Friday, May 30, 2008

ICU

The patient is lying on the bed motionless save for the rhythmic rise and fall of his chest, with tubes coming out of every natural orifice and a few from surgically-created ones. All around him are monitors displaying colorful squiggly lines and flashing buttons. With lines put into various parts of the patient’s body – artery, vein, brain – wires connected to other parts – finger, chest – and tubes down yet other parts – trachea, bladder – the patient’s every physiological change is on display. The intensive care unit is where medicine goes high-tech. It’s the playground of control freaks. Armed with a suite of electronic and pharmaceutical arsenal, the ICU doctor can fine tune the mechanics of each patient’s physiological function.
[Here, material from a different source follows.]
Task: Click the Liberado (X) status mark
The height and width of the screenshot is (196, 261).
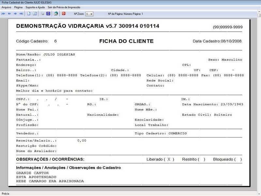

Among the patients that take up residence in ICU, quite a few are accident victims. Pedestrian vs. car, motorcycle vs. truck, cyclist vs. truck, car vs. tree, car vs. car – those are the descriptions given to each of the mostly young patients, as if they had foolishly engaged in a physical altercation with their respective adversary. Their multiple fractures, ruptured internal organs, and brain injuries had instantly transformed their lives. Multiple operations to fix the fractures, remove the ruptured organs, or generally put the patient back to one piece as much as possible are just the beginning of a lengthy recovery process – that’s if they survive – with deficits of normal function to varying degrees. You can consider that either lucky or unlucky, depending on your outlook on life.